In the wake of Enron and ­other corporate ­scandals, America’s best-known business school, the place that produced Michael Milken and Frank Quattrone, is under siege. Our writer spent a year there figuring out what’s going on

Not that knowing better always helps, as Wharton MBA blogger explained in a recent post about a flight he’d just taken:

Everyone’s baggage [emerges] soaked with fuel … Being a former Navy pilot, this is a smell with which I am quite familiar. I told them they needed to call someone in charge of maintenance because there may be an internal fuel leak. They basically replied, ‘Whatever dude. Get out of here.’

Later the blogger talks to an airline pilot friend, who confirms that nothing short of a leak could have doused luggage.

All it would have taken is one static electricity spark and that plane would have gone down in a fiery blaze.

On a good note, he continues, I have been doing some trading in [the airline’s] volatile stock. I was able to buy at about 3.70 and flip it at 7 in less than a month. So I can’t get too mad at them right?
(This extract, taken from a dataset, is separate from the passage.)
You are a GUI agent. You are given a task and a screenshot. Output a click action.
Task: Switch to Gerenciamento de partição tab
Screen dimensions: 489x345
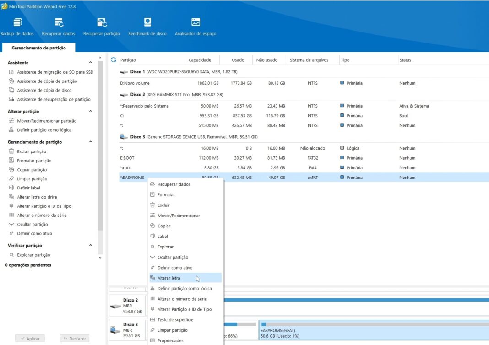(38, 48)
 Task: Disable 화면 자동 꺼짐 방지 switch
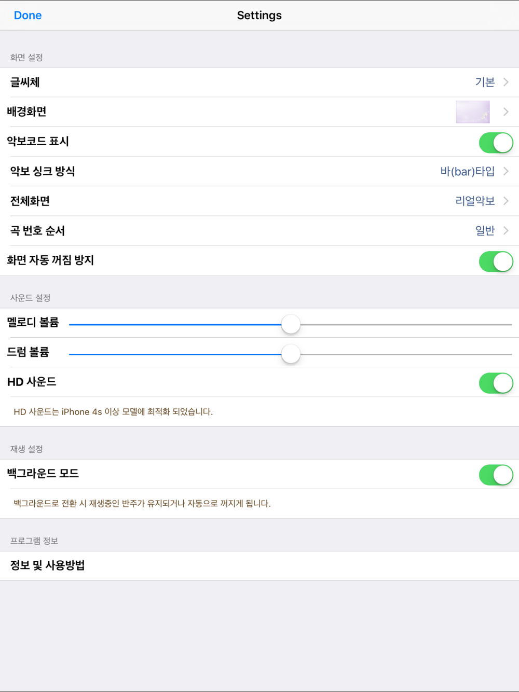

At least one reader, posting anonymously, found this a bit callous. I don’t mean to judge, but you’ve got your priorities upside down — don’cha think? someone wrote the blogger.

I couldn’t get too mad at the MBAs, though. They didn’t create the system. Had the blogger been back in the Navy, where putting out fires is serious business, he’d surely have pressed some more. But he was at Wharton now, where perception is reality, return on investment is all that counts, and the only fires worth putting out are the sparks inside ourselves.